RISKS OF PARTICIPATING IN THE OFFER
Participating in the Offer involves a number of risks, including those described below. In addition, the risks described below are not the only risks facing ALX. Additional risks and uncertainties not currently known to us or that we currently deem to be immaterial also may materially adversely affect our business, financial condition and operating results. The risks described below, as well as the risk factors in our Quarterly Reports on Form 10-Q for our fiscal quarters ended March 31, 2024, June 30, 2024, and September 30, 2024, and our Annual Report on Form 10-K for our fiscal year ended December 31, 2023, filed with the SEC, each of which is incorporated by reference into this Offer, highlight some of the material risks of participating in this Offer. You should consider these risks carefully, and you are encouraged to speak with an investment and tax adviser as necessary before deciding whether to participate in the Offer. In addition, we urge you to read the sections in this Offer to Exchange discussing the tax consequences of participating in the exchange of options pursuant to the Offer, as well as the rest of this Offer to Exchange document, for a more in depth discussion of the risks that may apply to you before deciding to participate in the Offer.
In addition, this Offer and our SEC reports referred to above include “forward-looking statements” within the meaning of Section 27A of the Securities Act, and Section 21E of the Exchange Act, that are based on our management’s beliefs and assumptions and on information currently available to our management. Forward-looking statements include statements involve known and unknown risks, uncertainties, assumptions, and other factors that may cause our actual results, performance, or achievements to be materially different from any future results, performance, or achievements expressed or implied by the forward-looking statements. Forward-looking statements include statements that are not historical facts and can be identified by terms such as “anticipates,” “believes,” “could,” “seeks,” “estimates,” “expects,” “intends,” “may,” “plans,” “potential,” “predicts,” “projects,” “should,” “will,” “would,” or similar expressions and the negatives of those terms. These statements are based on our management’s beliefs and assumptions and on information currently available to our management. The documents we file with the SEC, including the reports referred to above, discuss some of the risks that could cause our actual results to differ from those contained or implied in the forward-looking statements. Factors that could cause or contribute to such differences include, but are not limited to, those identified below and those discussed in the section titled “Risk factors” included in our Quarterly Report on Form 10-Q for the quarters ended March 31, 2024, June 30, 2024, and September 30, 2024, and our Annual Report on Form 10-K for the year ended December 31, 2023. Furthermore, such forward-looking statements speak only as of the date hereof. Except as required by law, we undertake no obligation to update any forward-looking statements to reflect events or circumstances after the date of such statements.

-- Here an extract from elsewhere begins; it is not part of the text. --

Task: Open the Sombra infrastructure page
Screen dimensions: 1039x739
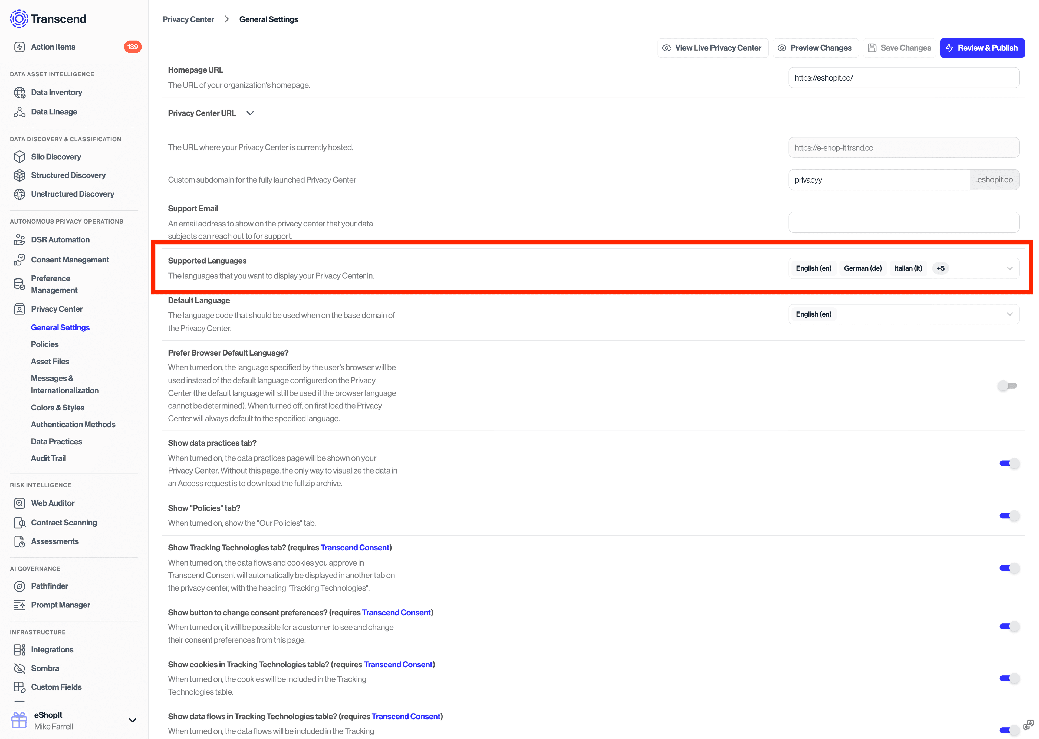Action: (x=45, y=668)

Risks Related to Participating in the Offer
Any new options granted to you in the Offer will be entirely unvested as of the new option grant date and will vest over a prescribed time period. You may not exercise these options until they vest, and such vesting generally requires that you remain in the service of ALX or its subsidiaries. If your service with us terminates for any or no reason, your unvested new options may expire automatically.

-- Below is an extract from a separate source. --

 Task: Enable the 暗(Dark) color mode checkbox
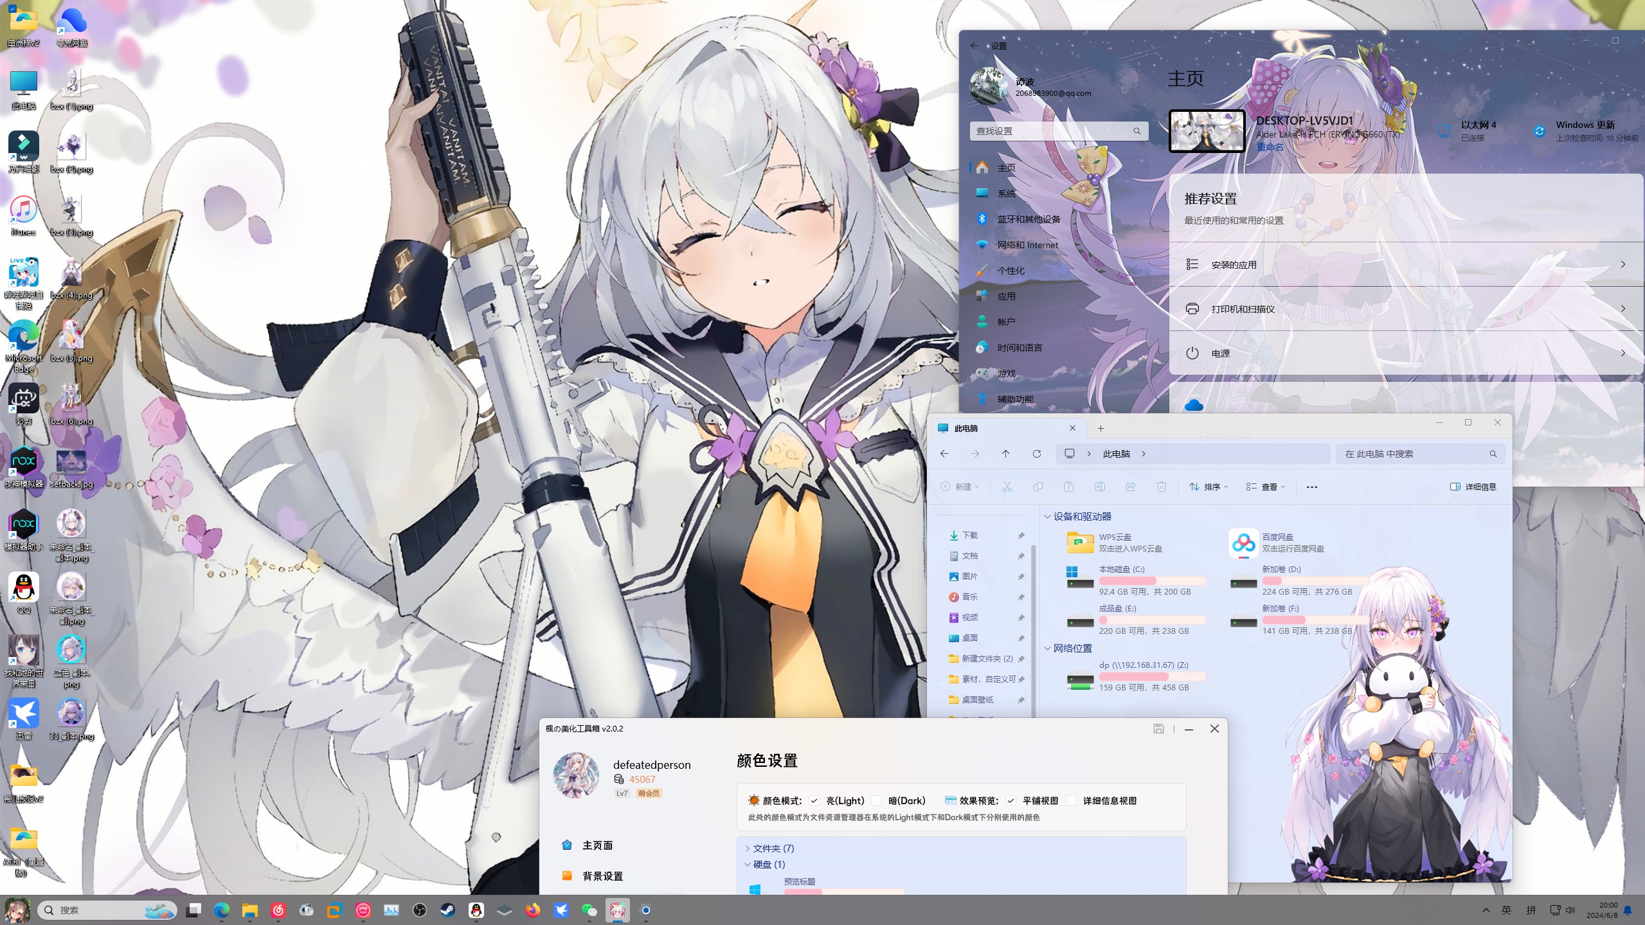coord(877,801)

New options granted to you will be unvested as of the new option grant date and subject to a new vesting schedule. This is true even if your exchanged options are already partially or 100% vested. Vesting generally requires the passage of time and that your services to us or any of our subsidiaries continue through each vesting date. If you do not remain an employee or other service provider with us or any of our subsidiaries through each date your new options vest, you may not have the right to purchase all of the shares subject to those new options. Instead, the unvested portion of your new options generally will expire immediately upon your termination. As a result, you may not receive any value from your new options. Nothing in the Offer should be construed to confer upon you the right to remain an employee of ALX or any of its subsidiaries. The terms of your employment with us remain unchanged. We cannot guarantee or provide you with any assurance that you will not be subject to a termination of your services or that you will otherwise remain employed until the expiration date and the new option grant date or thereafter.
Furthermore, although we currently are not anticipating a merger or acquisition, a transaction involving us, such as a merger or other acquisition, could result in a reduction in our workforce. If your employment or other service with us or any of our subsidiaries terminates before part or all of your new options vest, you may not receive any value from the unvested portion of the new options.